Sebaliknya, gerakan Wahabi adalah gerakan yang muncul pada abad ke 18 di Najd. Sekte ini dicirikan oleh pemahaman aqidah yang dirumuskan olah Muhammad Ibn Abdul Wahab, tidak terikat pada satu madzhab fiqh, dan tidak bertarikat.
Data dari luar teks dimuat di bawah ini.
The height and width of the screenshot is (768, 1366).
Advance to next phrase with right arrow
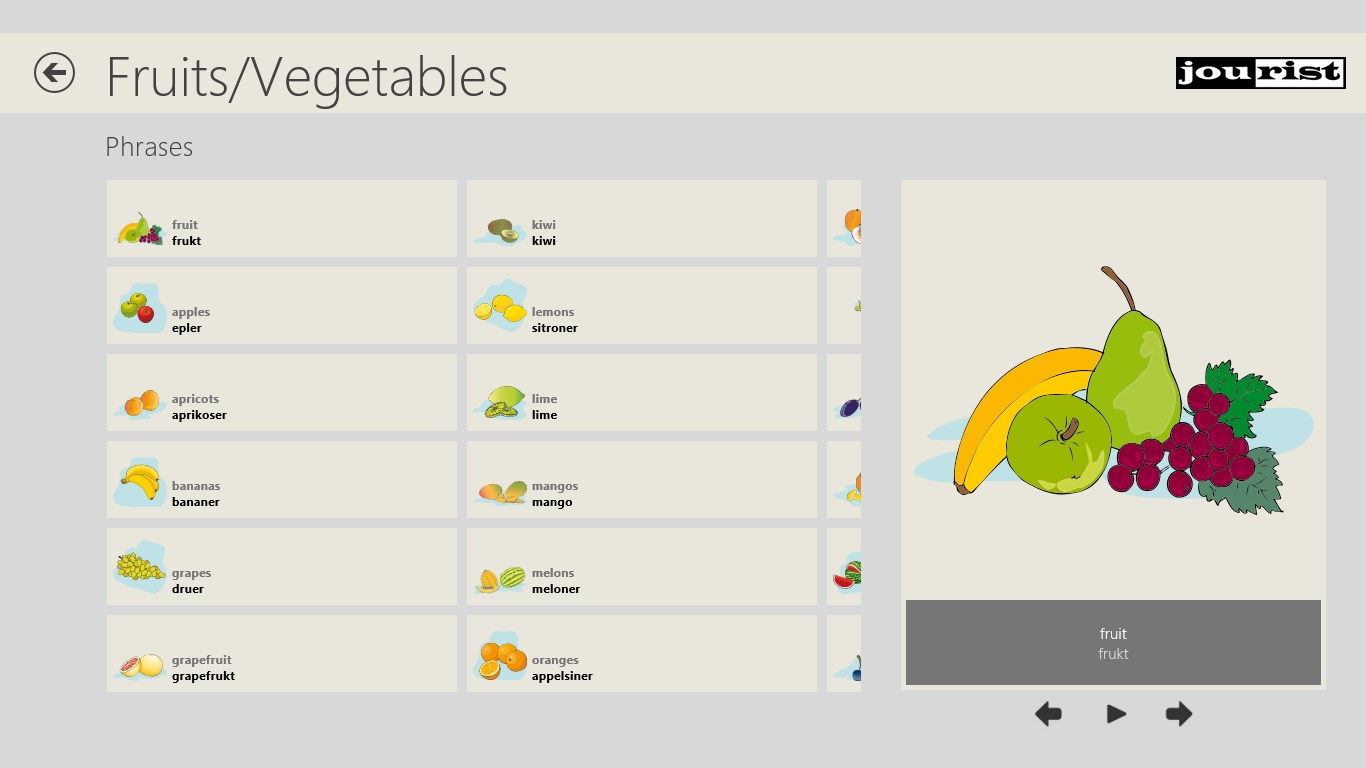(1179, 714)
Gerakan Wahabi beraliansi dengan seorang kepala suku di Najd bernama Muhammad Ibn Su’ud. Aliansi mereka ini melalui proses yang panjang akhirnya berhasil melepaskan diri dari cengkraman Turki Utsmani dan mendirikan sebuah kerajaan di Najd. Memanfaatkan kejatuhan Turki, kerajaan ini terus memperluas kekuasaannya ke Hijaz mendepak dinasti Syarif Mekkah keturunan Hasan Ibn Ali Ibn Abi Thalib.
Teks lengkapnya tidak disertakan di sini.